Considérant que le contrôle de constitutionnalité a été exercé par la Haute Cour Constitutionnelle conformément à la Constitution de la Troisième République, en particulier par rapport aux Droits et devoirs civils et politiques ainsi qu’aux Droits et devoirs économiques sociaux et culturels prévus par les articles 9 à 40 de la Loi constitutionnelle n°98-001 du 8 avril 1998 portant révision de la Constitution ;

Considérant que les droits et devoirs civils et politiques ainsi que les droits et devoirs économiques, sociaux et culturels, prévus par les articles 7 à 39 de la Constitution de la Quatrième République sont fondamentalement les mêmes que ceux reconnus par la Constitution de la Troisième République ; qu’en conséquence, l’adoption d’une nouvelle Constitution, ne remet pas en cause la conformité à la Loi fondamentale du Code du Travail en général, et de l’article 225 alinéa 2 en particulier ; que la question de constitutionnalité d’une loi déjà déclarée conforme à la Constitution par la Haute Cour Constitutionnelle ne devrait plus être soulevée devant elle ;

Considérant que de tout ce qui précède, les moyens avancés par les requérants ne sont pas fondés ; qu’il échet de rejeter les présentes demandes ;

En conséquence
Décide

Article premier. – La requête en date du 24 juillet 2015 des « délégués et syndicats réunis de la Compagnie Air Madagascar » et celle en date du 18 août 2015 de « la réunion des syndicats du personnel d’Air Madagascar » représentée par le syndicat Fisemare en la personne de Madame Lalao RASOAMANANORO, aux fins d’exception d’inconstitutionnalité de l’article 225 alinéa 2 du Code du Travail, sont jointes.

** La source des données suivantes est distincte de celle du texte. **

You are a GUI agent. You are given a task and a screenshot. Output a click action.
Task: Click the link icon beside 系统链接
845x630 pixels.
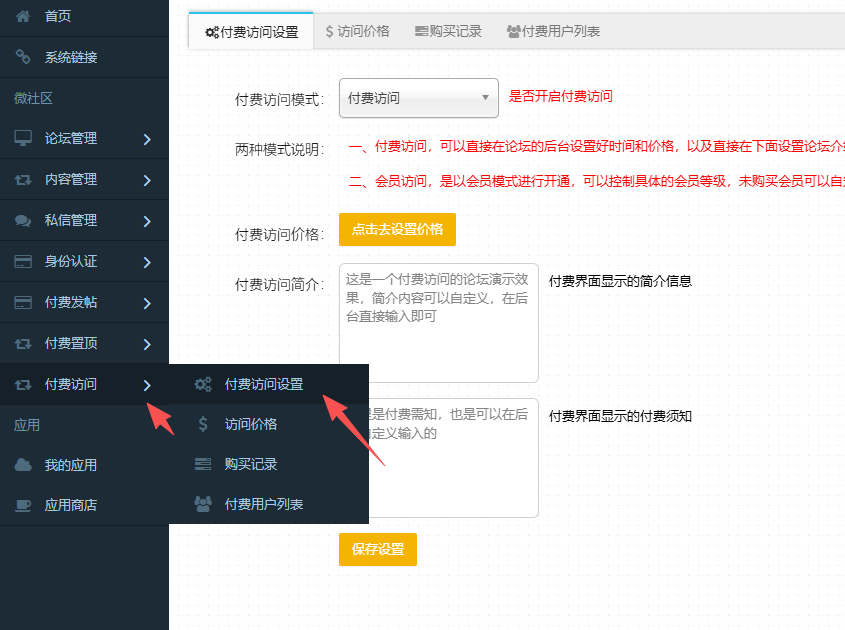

Article 2. – L’article 225 alinéa 2 du Code du Travail est conforme à la Constitution.

Article 3. – Les requêtes susdites sont rejetées.

Article 4.- La présente décision sera notifiée aux requérants et publiée au Journal officiel de la République.

Ainsi délibéré en audience privée tenue à Antananarivo, le mercredi vingt-et-un octobre l’an deux mille quinze à neuf heures, la Haute Cour Constitutionnelle étant composée de :

Mr. RAKOTOARISOA Jean-Eric, Président ;
Mme ANDRIANARISOA RAVELOARISOA Fara Alice, Haut Conseiller-Doyen ;
Mme RASAMIMANANA RASOAZANAMANGA Rahelitine, Haut Conseiller ;
Mme RAHARISON RANOROARIFIDY Yvonne Lala Herisoa, Haut Conseiller ;
Mr. TSABOTO Jacques Adolphe, Haut Conseiller ;
Mr RABEHAJA-FILS Edmond, Haut Conseiller ;
Mme RAMIANDRASOA Véronique Jocelyne Danielle, Haut Conseiller ;
Mr DAMA Andrianarisedo Retaf Arsène, Haut Conseiller ;
Mr ZAFIMIHARY Marcellin, Haut Conseiller ;

et assistée de Maître RALISON Samuel Andriamorasoa, Greffier en Chef.